Other drugs in development for IgAN are Otsuka’s sibeprenlimab and Vera’s atacicept, which is administered weekly as opposed to monthly for povetacicept.
“Despite being one to two years behind competitors, in our view, pove has the potential to be best in class given its superior APRIL/BAFF inhibition vs. other APRIL/BAFF inhibitors, which could improve clinical (effectiveness),” Bank of America Securities analyst Geoff Meacham, Ph.D., wrote in a note to clients.
Povetacicept joins two other promising kidney disease treatments in Vertex’s portfolio: inaxaplin, which is in phase 3, and VX-407, which is in early-stage testing.
“When I stand back and look at renal medicine, it’s like a renaissance in nephrology over the recent past,” Vertex CEO Reshma Kewalramani said during the Alpine buyout conference call. “I think Vertex is leading the way with these three medicines.”
4. Gilead Sciences and CymaBay Therapeutics
By Angus Liu
Deal value: $4.3 billion
Premium: 27% above prior closing price
Date announced: Feb. 12
Gilead Sciences bought Cymabay Therapeutics ahead of an FDA approval for Livdelzi (seladelpar) in primary biliary cholangitis (PBC), a rare autoimmune liver disease. While inflammation is a relatively new focus at Gilead, the company is well established in liver disease thanks to its hepatitis portfolio.
Livdelzi activates a receptor called PPAR-delta. Analysts’ peak sales estimate for the drug range between $500 million and $2 billion.
When the deal was announced in February, Leerink Partners analysts called the acquisition a “logical strategic fit” for Gilead, “as the company can leverage its expertise and existing infrastructure in liver portfolio to maximize seladelpar’s value.” Gilead was already covering about 80% of the PBC prescribers before the deal, according to the company’s chief commercial officer Johanna Mercier.
Before Livdelzi, Gilead had tried developing its nonsteroidal FXR agonist cilofexor—bought from Phenex Pharmaceuticals—against PBC but failed. The California drugmaker’s broader efforts in liver disease outside the antiviral franchise have also largely been unsuccessful. The ACC inhibitor firsocostat, obtained from Nimbus Therapeutics, and the ASK1 inhibitor selonsertib have both chalked up failures in metabolic dysfunction-associated steatohepatitis (MASH), previously known as NASH. In the fall, Gilead also walked away from a MASH collab with South Korea’s Yuhan.
Although a rare disease, PBC is not a competition-free zone. While Intercept Pharmaceuticals’ Ocaliva is being heavily restricted in PBC in the U.S. and has been pulled off the market in EU, the FDA has also cleared Ipsen and Genfit’s PPAR agonist Iqirvo.

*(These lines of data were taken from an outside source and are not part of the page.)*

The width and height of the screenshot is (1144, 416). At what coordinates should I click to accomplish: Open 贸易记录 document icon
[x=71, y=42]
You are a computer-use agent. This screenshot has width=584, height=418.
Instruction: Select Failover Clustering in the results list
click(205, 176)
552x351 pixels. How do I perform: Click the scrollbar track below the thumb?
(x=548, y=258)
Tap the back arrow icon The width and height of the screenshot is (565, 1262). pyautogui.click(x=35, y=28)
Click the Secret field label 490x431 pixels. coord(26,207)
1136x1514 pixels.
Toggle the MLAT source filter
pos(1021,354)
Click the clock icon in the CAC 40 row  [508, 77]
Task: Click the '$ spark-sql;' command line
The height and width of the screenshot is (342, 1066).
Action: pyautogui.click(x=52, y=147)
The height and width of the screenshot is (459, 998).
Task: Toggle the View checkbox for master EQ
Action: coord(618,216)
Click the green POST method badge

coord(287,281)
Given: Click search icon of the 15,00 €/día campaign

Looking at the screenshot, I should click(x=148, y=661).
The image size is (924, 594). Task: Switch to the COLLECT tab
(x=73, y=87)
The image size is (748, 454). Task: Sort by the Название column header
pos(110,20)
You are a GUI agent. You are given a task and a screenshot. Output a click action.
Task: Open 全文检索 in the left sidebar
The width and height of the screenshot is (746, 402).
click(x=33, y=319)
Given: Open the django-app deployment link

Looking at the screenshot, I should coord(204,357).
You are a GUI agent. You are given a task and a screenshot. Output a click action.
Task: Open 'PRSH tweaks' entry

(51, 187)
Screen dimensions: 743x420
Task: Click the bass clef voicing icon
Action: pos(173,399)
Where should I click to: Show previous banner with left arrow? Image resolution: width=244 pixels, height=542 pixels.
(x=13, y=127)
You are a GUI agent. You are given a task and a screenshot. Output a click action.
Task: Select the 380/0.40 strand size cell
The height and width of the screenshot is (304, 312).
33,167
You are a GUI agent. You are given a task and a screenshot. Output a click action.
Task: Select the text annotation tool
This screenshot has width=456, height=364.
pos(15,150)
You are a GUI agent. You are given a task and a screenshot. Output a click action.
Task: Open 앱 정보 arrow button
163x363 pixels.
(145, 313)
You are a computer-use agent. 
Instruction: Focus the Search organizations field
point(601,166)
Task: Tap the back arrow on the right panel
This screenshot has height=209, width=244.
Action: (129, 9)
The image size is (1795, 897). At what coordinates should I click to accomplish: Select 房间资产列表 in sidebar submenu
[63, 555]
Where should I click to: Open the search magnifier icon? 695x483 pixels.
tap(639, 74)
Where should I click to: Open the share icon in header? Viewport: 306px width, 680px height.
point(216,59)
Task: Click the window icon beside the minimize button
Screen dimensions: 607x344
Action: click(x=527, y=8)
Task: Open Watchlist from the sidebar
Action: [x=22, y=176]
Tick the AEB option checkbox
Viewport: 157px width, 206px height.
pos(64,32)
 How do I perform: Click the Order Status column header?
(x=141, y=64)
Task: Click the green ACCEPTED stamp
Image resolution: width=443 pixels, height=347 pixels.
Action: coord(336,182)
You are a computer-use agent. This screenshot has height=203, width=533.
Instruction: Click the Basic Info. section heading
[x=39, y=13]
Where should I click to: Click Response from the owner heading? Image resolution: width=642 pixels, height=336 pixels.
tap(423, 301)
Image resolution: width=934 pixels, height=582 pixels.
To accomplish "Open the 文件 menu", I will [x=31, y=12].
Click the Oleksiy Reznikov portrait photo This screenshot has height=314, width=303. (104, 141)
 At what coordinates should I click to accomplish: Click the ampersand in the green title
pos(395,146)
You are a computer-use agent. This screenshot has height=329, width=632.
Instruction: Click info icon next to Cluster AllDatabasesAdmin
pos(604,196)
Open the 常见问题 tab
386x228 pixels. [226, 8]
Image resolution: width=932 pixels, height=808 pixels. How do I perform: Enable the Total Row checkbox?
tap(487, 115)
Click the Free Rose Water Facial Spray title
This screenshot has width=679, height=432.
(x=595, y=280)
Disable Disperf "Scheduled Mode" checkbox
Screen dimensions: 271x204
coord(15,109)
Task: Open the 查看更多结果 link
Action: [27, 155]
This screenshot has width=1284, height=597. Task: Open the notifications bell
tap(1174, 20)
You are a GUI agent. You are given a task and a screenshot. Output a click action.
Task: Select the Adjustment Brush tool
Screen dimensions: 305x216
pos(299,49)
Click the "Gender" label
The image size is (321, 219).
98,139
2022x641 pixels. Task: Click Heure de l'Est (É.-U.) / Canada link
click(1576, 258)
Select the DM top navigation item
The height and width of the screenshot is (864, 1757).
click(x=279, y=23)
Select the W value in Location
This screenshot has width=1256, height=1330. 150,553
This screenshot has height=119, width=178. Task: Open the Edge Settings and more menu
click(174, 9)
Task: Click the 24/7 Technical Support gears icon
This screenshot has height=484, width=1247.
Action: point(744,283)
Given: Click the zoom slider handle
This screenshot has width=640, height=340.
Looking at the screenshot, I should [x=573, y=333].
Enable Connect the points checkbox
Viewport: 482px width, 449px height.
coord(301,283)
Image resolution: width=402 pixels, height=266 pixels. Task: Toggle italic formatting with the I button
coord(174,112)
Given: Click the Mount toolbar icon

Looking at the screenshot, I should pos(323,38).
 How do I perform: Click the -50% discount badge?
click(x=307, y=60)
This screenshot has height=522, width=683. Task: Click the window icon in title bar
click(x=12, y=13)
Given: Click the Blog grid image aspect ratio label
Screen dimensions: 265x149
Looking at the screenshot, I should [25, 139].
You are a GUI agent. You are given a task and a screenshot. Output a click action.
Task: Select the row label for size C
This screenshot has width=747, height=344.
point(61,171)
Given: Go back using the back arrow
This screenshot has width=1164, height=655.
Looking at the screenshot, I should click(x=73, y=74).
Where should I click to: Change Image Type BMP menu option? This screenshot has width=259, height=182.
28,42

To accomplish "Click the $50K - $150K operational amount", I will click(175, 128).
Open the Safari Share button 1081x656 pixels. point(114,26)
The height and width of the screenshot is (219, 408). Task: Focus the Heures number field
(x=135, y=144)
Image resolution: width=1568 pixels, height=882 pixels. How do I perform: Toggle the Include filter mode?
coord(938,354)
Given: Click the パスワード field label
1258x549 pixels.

When detailed trial results of Iqirvo and Livdelzi were presented in 2023, Leerink Partners analysts viewed the latter drug as “the treatment of choice” in PBC. Livdelzi’s unique, statistically significant benefit in pruritus, or itchiness, and cleaner safety profile could give it an edge, the analysts said.
The size of the Cymabay deal followed a recent trend at Gilead, which is leaning toward smaller transactions after the company splashed $21 billion to acquire Immunomedics in 2020. In another inflammatory-disease-focused transaction, Gilead in 2022 spent about $400 million to acquire MiroBio and bagged early-stage agonists programs targeting BTLA and PD-1.
In late 2022, Gilead’s cell therapy unit Kite Pharma unveiled a deal to acquire Carl June-founded Tmunity Therapeutics for about $300 million in cash plus up to about $1 billion in potential milestone payments. The focus was an autologous CAR-T platform that’s designed to make CAR-T cells more durable and more effective.
Another small purchase in 2023 saw Gilead pick up XinThera for about $200 million. The two assets that Gilead was most interested in, a PARP1 candidate for cancer and an MK2 inhibitor for inflammation, were still in preclinical stages at the time of the deal.
Following the Immunomedics buy, Gilead is still looking to build out its oncology and inflammation pipeline through dealmaking, Mercier said during Baird’s Global Healthcare Conference in September.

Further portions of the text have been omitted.